• _Data records_

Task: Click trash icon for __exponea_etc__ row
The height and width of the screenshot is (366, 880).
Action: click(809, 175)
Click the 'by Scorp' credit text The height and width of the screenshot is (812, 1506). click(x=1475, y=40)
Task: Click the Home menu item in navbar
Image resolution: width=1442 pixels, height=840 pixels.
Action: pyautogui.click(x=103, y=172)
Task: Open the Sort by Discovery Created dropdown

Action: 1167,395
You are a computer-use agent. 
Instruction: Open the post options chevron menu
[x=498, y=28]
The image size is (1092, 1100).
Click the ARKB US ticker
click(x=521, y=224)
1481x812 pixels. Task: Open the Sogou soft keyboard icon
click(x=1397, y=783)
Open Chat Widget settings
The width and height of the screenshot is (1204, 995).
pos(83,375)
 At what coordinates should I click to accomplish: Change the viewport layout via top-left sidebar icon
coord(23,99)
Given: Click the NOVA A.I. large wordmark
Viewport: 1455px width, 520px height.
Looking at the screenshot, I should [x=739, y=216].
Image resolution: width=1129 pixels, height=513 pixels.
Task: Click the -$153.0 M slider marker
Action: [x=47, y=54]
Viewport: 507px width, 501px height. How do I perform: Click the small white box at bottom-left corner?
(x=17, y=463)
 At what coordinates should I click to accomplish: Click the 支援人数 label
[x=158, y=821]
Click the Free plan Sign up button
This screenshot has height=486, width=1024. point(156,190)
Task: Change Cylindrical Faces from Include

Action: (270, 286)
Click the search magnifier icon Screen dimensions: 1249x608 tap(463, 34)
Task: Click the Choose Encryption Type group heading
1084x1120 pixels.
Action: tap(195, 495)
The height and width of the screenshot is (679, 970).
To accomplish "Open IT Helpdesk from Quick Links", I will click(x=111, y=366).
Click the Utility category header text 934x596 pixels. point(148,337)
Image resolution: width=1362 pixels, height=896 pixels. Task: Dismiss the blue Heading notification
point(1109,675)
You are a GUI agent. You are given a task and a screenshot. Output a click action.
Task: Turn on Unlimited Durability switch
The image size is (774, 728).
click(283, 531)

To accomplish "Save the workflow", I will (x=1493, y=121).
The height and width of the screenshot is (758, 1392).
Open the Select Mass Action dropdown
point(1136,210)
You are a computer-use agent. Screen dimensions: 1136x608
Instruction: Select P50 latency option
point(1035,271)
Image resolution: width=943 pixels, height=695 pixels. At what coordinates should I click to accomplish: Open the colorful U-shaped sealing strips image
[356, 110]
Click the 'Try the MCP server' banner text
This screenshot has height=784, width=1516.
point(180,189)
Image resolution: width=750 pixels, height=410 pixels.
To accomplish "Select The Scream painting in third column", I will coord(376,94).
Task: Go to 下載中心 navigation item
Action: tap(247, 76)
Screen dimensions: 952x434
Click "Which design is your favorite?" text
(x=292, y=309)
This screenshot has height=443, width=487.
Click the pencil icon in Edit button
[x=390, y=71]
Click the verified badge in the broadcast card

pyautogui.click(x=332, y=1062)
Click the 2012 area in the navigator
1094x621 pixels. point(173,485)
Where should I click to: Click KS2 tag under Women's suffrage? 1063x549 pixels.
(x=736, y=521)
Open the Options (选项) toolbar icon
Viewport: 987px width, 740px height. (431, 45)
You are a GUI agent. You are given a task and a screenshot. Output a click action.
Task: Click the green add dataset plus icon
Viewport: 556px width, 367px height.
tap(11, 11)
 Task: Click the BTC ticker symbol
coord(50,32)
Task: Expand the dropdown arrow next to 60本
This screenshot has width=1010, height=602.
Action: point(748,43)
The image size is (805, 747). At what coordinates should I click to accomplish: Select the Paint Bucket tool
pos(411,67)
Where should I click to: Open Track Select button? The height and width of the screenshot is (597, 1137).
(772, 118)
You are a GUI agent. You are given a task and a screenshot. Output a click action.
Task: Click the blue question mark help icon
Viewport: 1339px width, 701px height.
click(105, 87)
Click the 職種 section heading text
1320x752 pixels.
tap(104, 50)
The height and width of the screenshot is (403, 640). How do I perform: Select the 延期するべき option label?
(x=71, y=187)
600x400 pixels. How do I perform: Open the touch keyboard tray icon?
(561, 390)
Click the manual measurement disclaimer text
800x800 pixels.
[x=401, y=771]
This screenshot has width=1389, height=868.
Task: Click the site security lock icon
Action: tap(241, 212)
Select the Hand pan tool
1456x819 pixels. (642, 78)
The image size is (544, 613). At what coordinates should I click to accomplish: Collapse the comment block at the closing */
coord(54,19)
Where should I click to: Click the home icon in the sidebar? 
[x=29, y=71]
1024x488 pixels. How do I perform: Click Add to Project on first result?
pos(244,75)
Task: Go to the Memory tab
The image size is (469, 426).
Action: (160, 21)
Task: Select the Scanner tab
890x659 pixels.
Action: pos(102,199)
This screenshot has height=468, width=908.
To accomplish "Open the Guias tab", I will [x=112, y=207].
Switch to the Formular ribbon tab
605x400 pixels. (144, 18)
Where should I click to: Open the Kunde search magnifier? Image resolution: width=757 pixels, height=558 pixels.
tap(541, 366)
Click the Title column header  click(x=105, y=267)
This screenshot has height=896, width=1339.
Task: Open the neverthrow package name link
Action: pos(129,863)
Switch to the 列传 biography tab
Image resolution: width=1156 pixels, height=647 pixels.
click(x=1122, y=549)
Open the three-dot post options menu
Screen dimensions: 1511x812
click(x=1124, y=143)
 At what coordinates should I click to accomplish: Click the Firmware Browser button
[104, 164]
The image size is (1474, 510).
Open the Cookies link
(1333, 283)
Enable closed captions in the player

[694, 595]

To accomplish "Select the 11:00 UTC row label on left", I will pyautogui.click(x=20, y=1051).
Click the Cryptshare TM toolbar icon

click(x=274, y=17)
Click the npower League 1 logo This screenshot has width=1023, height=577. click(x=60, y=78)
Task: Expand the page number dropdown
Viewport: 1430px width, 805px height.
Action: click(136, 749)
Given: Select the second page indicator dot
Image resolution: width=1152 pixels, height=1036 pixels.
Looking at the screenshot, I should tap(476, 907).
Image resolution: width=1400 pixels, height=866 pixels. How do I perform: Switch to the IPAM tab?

• _Exercise directions_
Please copy out every record above word for word, changing nothing.

• _Response to the exercise_
Task: Click trash icon for __exponea_etc__ row
The height and width of the screenshot is (366, 880).
Action: click(809, 175)
Click the 'by Scorp' credit text The height and width of the screenshot is (812, 1506). click(x=1475, y=40)
Task: Click the Home menu item in navbar
Image resolution: width=1442 pixels, height=840 pixels.
Action: pyautogui.click(x=103, y=172)
Task: Open the Sort by Discovery Created dropdown

Action: 1167,395
You are a computer-use agent. 
Instruction: Open the post options chevron menu
[x=498, y=28]
The image size is (1092, 1100).
Click the ARKB US ticker
click(x=521, y=224)
1481x812 pixels. Task: Open the Sogou soft keyboard icon
click(x=1397, y=783)
Open Chat Widget settings
The width and height of the screenshot is (1204, 995).
pos(83,375)
 At what coordinates should I click to accomplish: Change the viewport layout via top-left sidebar icon
coord(23,99)
Given: Click the NOVA A.I. large wordmark
Viewport: 1455px width, 520px height.
Looking at the screenshot, I should [x=739, y=216].
Image resolution: width=1129 pixels, height=513 pixels.
Task: Click the -$153.0 M slider marker
Action: [x=47, y=54]
Viewport: 507px width, 501px height. How do I perform: Click the small white box at bottom-left corner?
(x=17, y=463)
 At what coordinates should I click to accomplish: Click the 支援人数 label
[x=158, y=821]
Click the Free plan Sign up button
This screenshot has height=486, width=1024. point(156,190)
Task: Change Cylindrical Faces from Include

Action: (270, 286)
Click the search magnifier icon Screen dimensions: 1249x608 tap(463, 34)
Task: Click the Choose Encryption Type group heading
1084x1120 pixels.
Action: tap(195, 495)
The height and width of the screenshot is (679, 970).
To accomplish "Open IT Helpdesk from Quick Links", I will click(x=111, y=366).
Click the Utility category header text 934x596 pixels. point(148,337)
Image resolution: width=1362 pixels, height=896 pixels. Task: Dismiss the blue Heading notification
point(1109,675)
You are a GUI agent. You are given a task and a screenshot. Output a click action.
Task: Turn on Unlimited Durability switch
The image size is (774, 728).
click(283, 531)

To accomplish "Save the workflow", I will (x=1493, y=121).
The height and width of the screenshot is (758, 1392).
Open the Select Mass Action dropdown
point(1136,210)
You are a computer-use agent. Screen dimensions: 1136x608
Instruction: Select P50 latency option
point(1035,271)
Image resolution: width=943 pixels, height=695 pixels. At what coordinates should I click to accomplish: Open the colorful U-shaped sealing strips image
[356, 110]
Click the 'Try the MCP server' banner text
This screenshot has height=784, width=1516.
point(180,189)
Image resolution: width=750 pixels, height=410 pixels.
To accomplish "Select The Scream painting in third column", I will coord(376,94).
Task: Go to 下載中心 navigation item
Action: tap(247, 76)
Screen dimensions: 952x434
Click "Which design is your favorite?" text
(x=292, y=309)
This screenshot has height=443, width=487.
Click the pencil icon in Edit button
[x=390, y=71]
Click the verified badge in the broadcast card

pyautogui.click(x=332, y=1062)
Click the 2012 area in the navigator
1094x621 pixels. point(173,485)
Where should I click to: Click KS2 tag under Women's suffrage? 1063x549 pixels.
(x=736, y=521)
Open the Options (选项) toolbar icon
Viewport: 987px width, 740px height. (431, 45)
You are a GUI agent. You are given a task and a screenshot. Output a click action.
Task: Click the green add dataset plus icon
Viewport: 556px width, 367px height.
tap(11, 11)
 Task: Click the BTC ticker symbol
coord(50,32)
Task: Expand the dropdown arrow next to 60本
This screenshot has width=1010, height=602.
Action: point(748,43)
The image size is (805, 747). At what coordinates should I click to accomplish: Select the Paint Bucket tool
pos(411,67)
Where should I click to: Open Track Select button? The height and width of the screenshot is (597, 1137).
(772, 118)
You are a GUI agent. You are given a task and a screenshot. Output a click action.
Task: Click the blue question mark help icon
Viewport: 1339px width, 701px height.
click(105, 87)
Click the 職種 section heading text
1320x752 pixels.
tap(104, 50)
The height and width of the screenshot is (403, 640). How do I perform: Select the 延期するべき option label?
(x=71, y=187)
600x400 pixels. How do I perform: Open the touch keyboard tray icon?
(561, 390)
Click the manual measurement disclaimer text
800x800 pixels.
[x=401, y=771]
This screenshot has width=1389, height=868.
Task: Click the site security lock icon
Action: tap(241, 212)
Select the Hand pan tool
1456x819 pixels. (642, 78)
The image size is (544, 613). At what coordinates should I click to accomplish: Collapse the comment block at the closing */
coord(54,19)
Where should I click to: Click the home icon in the sidebar? 
[x=29, y=71]
1024x488 pixels. How do I perform: Click Add to Project on first result?
pos(244,75)
Task: Go to the Memory tab
The image size is (469, 426).
Action: (160, 21)
Task: Select the Scanner tab
890x659 pixels.
Action: pos(102,199)
This screenshot has height=468, width=908.
To accomplish "Open the Guias tab", I will [x=112, y=207].
Switch to the Formular ribbon tab
605x400 pixels. (144, 18)
Where should I click to: Open the Kunde search magnifier? Image resolution: width=757 pixels, height=558 pixels.
tap(541, 366)
Click the Title column header  click(x=105, y=267)
This screenshot has height=896, width=1339.
Task: Open the neverthrow package name link
Action: pos(129,863)
Switch to the 列传 biography tab
Image resolution: width=1156 pixels, height=647 pixels.
click(x=1122, y=549)
Open the three-dot post options menu
Screen dimensions: 1511x812
click(x=1124, y=143)
 At what coordinates should I click to accomplish: Click the Firmware Browser button
[104, 164]
The image size is (1474, 510).
Open the Cookies link
(1333, 283)
Enable closed captions in the player

[694, 595]

To accomplish "Select the 11:00 UTC row label on left", I will pyautogui.click(x=20, y=1051).
Click the Cryptshare TM toolbar icon

click(x=274, y=17)
Click the npower League 1 logo This screenshot has width=1023, height=577. click(x=60, y=78)
Task: Expand the page number dropdown
Viewport: 1430px width, 805px height.
Action: click(136, 749)
Given: Select the second page indicator dot
Image resolution: width=1152 pixels, height=1036 pixels.
Looking at the screenshot, I should tap(476, 907).
Image resolution: width=1400 pixels, height=866 pixels. How do I perform: Switch to the IPAM tab?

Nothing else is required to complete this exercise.